All these functions compute distances between rows of the data.

To compute Euclidean distance, you can use the R base *dist*() function, as follow:

`dist.eucl <- dist(df.scaled, method = "euclidean")`

Note that, allowed values for the option method include one of: “euclidean”, “maximum”, “manhattan”, “canberra”, “binary”, “minkowski”.

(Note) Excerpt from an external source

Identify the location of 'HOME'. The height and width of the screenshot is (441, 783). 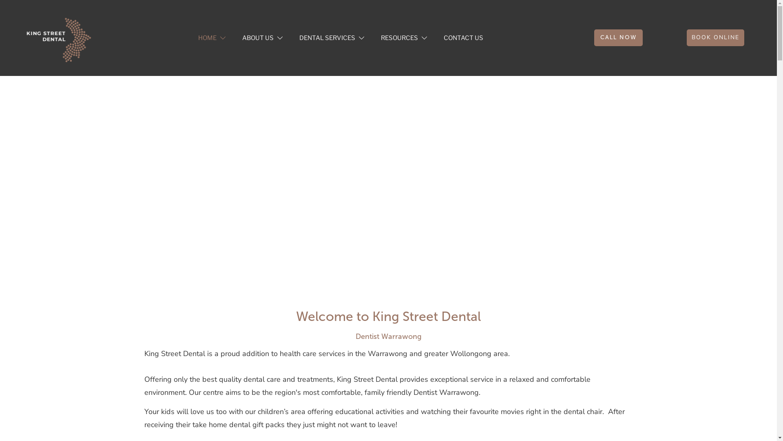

To make it easier to see the distance information generated by the *dist*() function, you can reformat the distance vector into a matrix using the *as.matrix*() function.

```
# Reformat as a matrix
# Subset the first 3 columns and rows and Round the values
round(as.matrix(dist.eucl)[1:3, 1:3], 1)
```

```
## Iowa Rhode Island Maryland
## Iowa 0.0 2.8 4.1
## Rhode Island 2.8 0.0 3.6
## Maryland 4.1 3.6 0.0
```

In this matrix, the value represent the distance between objects. The values on the diagonal of the matrix represent the distance between objects and themselves (which are zero).

In this data set, the columns are variables. Hence, if we want to compute pairwise distances between variables, we must start by transposing the data to have variables in the rows of the data set before using the *dist*() function. The function *t*() is used for transposing the data.

Correlation-based distances are commonly used in gene expression data analysis.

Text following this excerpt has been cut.